──────── Exercise inputs

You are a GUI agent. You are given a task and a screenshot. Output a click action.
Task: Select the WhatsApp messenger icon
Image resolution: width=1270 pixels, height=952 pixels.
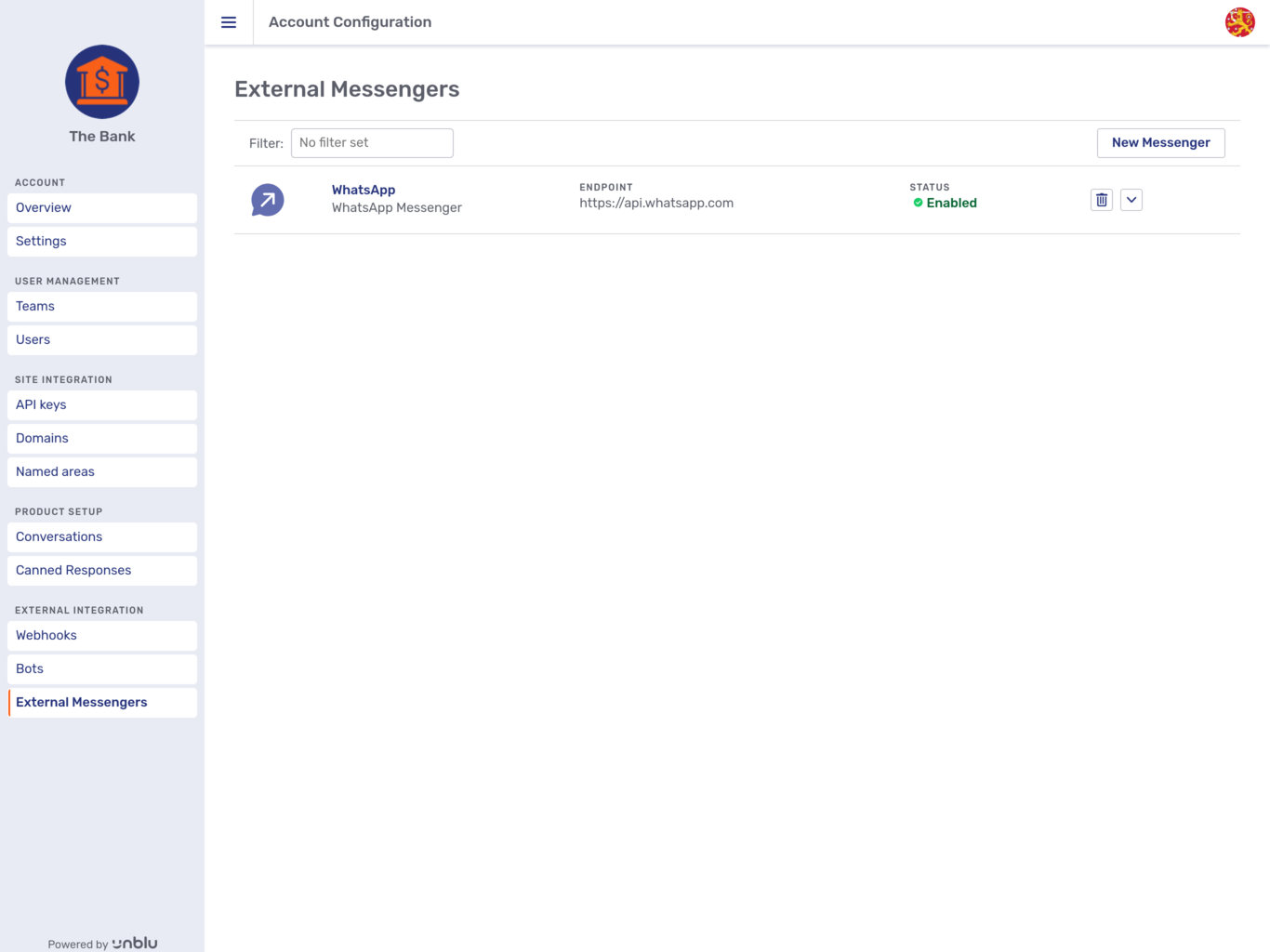point(267,199)
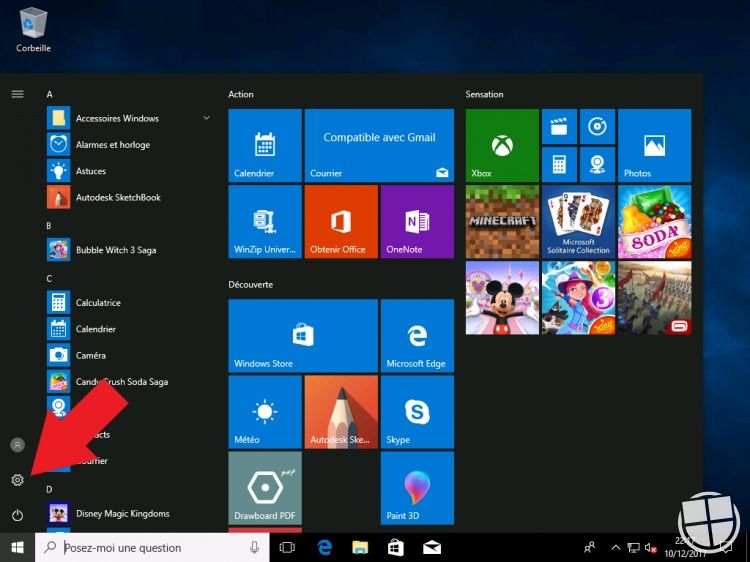Image resolution: width=750 pixels, height=562 pixels.
Task: Open Task View in taskbar
Action: [287, 547]
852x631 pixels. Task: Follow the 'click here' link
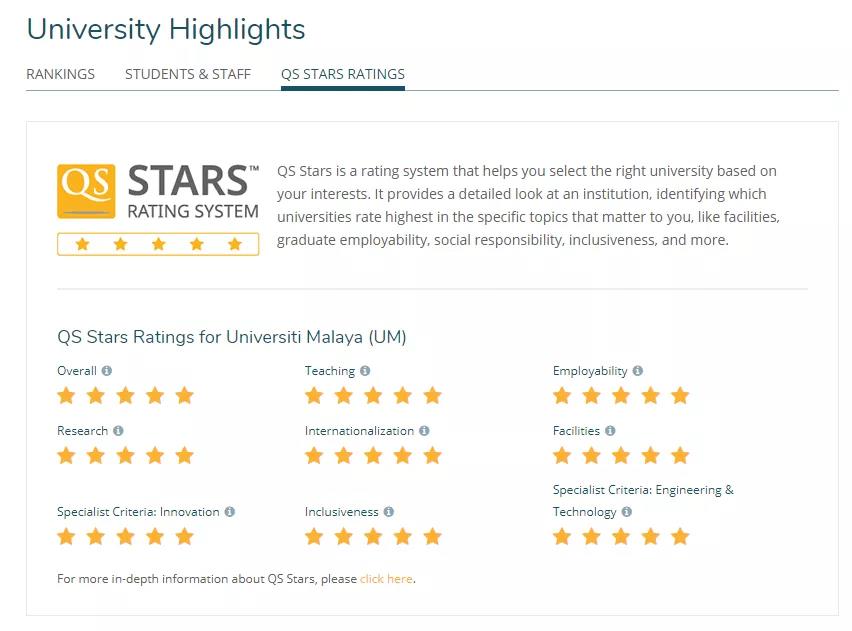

────────────────

All of the entries must be reproduced exactly, apart from the pictures, which are to be dropped.

◆ **Output**:
You are a GUI agent. You are given a task and a screenshot. Output a click action.
Task: Select the WhatsApp messenger icon
Image resolution: width=1270 pixels, height=952 pixels.
point(267,199)
Image resolution: width=750 pixels, height=562 pixels.
Task: Open Task View in taskbar
Action: [287, 547]
852x631 pixels. Task: Follow the 'click here' link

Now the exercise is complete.